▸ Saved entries
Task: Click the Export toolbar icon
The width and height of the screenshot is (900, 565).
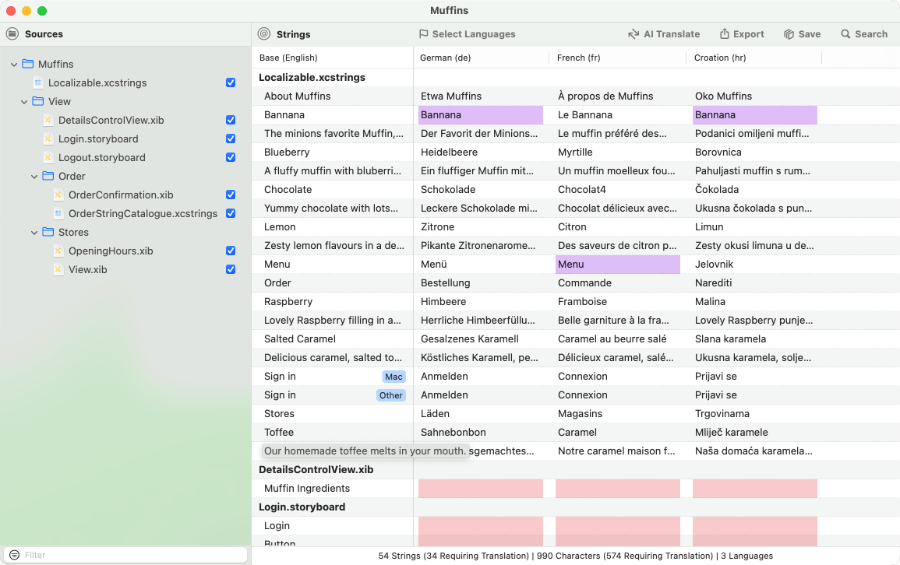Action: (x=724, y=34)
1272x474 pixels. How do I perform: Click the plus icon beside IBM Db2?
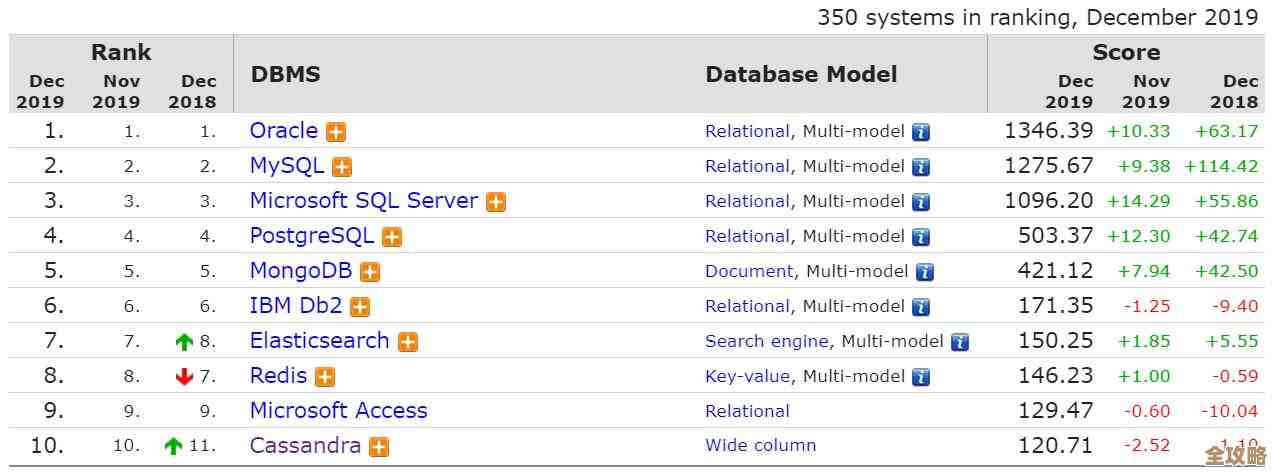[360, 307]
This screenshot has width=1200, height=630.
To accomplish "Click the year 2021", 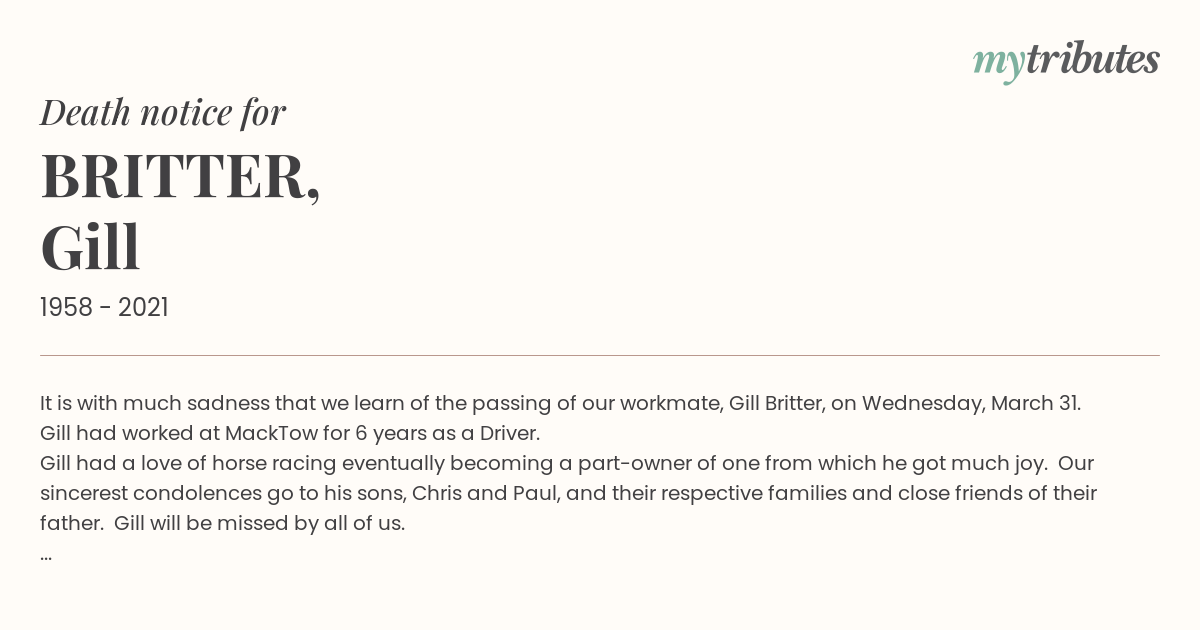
==
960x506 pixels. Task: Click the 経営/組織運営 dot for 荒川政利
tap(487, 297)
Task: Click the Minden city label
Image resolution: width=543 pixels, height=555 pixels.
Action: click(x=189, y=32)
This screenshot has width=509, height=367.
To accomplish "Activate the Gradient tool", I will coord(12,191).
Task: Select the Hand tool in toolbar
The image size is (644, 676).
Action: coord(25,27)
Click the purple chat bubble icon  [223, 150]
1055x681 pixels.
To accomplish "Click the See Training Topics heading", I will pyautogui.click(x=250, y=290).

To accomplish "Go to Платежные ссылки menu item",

▸ Goal of the exercise
Go through the entries above and copy out every line that includes the word "toolbar".

▸ Result below
Task: Click the Export toolbar icon
Task: Select the Hand tool in toolbar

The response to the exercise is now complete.